SUPPLIED MATERIAL START
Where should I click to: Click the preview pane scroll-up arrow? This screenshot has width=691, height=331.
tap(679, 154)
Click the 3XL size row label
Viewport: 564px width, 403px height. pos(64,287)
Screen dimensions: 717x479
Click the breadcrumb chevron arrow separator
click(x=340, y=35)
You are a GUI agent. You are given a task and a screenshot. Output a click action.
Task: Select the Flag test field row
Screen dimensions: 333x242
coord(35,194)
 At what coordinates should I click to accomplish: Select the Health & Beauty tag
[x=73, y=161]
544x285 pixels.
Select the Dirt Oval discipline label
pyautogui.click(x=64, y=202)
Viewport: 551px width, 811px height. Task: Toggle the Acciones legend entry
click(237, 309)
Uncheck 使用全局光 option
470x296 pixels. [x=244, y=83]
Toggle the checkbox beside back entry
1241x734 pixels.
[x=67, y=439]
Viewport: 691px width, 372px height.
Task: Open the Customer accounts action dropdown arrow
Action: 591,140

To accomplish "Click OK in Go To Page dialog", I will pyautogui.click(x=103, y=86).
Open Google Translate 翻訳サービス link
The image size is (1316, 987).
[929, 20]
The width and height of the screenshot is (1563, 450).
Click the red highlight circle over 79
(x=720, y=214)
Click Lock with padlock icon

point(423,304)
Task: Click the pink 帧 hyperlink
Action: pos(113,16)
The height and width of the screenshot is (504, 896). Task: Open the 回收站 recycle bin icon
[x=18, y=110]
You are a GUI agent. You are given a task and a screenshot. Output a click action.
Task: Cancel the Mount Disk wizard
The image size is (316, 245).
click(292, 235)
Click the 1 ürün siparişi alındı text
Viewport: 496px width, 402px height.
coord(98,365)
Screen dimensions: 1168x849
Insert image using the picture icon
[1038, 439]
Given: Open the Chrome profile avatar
SUPPLIED MATERIAL END
Give a word-for-word restatement of every record.

__ANSWER BELOW__.
Where should I click to: Click the preview pane scroll-up arrow? This screenshot has width=691, height=331.
tap(679, 154)
Click the 3XL size row label
Viewport: 564px width, 403px height. pos(64,287)
Screen dimensions: 717x479
Click the breadcrumb chevron arrow separator
click(x=340, y=35)
You are a GUI agent. You are given a task and a screenshot. Output a click action.
Task: Select the Flag test field row
Screen dimensions: 333x242
coord(35,194)
 At what coordinates should I click to accomplish: Select the Health & Beauty tag
[x=73, y=161]
544x285 pixels.
Select the Dirt Oval discipline label
pyautogui.click(x=64, y=202)
Viewport: 551px width, 811px height. Task: Toggle the Acciones legend entry
click(237, 309)
Uncheck 使用全局光 option
470x296 pixels. [x=244, y=83]
Toggle the checkbox beside back entry
1241x734 pixels.
[x=67, y=439]
Viewport: 691px width, 372px height.
Task: Open the Customer accounts action dropdown arrow
Action: 591,140

To accomplish "Click OK in Go To Page dialog", I will pyautogui.click(x=103, y=86).
Open Google Translate 翻訳サービス link
The image size is (1316, 987).
[929, 20]
The width and height of the screenshot is (1563, 450).
Click the red highlight circle over 79
(x=720, y=214)
Click Lock with padlock icon

point(423,304)
Task: Click the pink 帧 hyperlink
Action: pos(113,16)
The height and width of the screenshot is (504, 896). Task: Open the 回收站 recycle bin icon
[x=18, y=110]
You are a GUI agent. You are given a task and a screenshot. Output a click action.
Task: Cancel the Mount Disk wizard
The image size is (316, 245).
click(292, 235)
Click the 1 ürün siparişi alındı text
Viewport: 496px width, 402px height.
coord(98,365)
Screen dimensions: 1168x849
Insert image using the picture icon
[1038, 439]
Given: Open the Chrome profile avatar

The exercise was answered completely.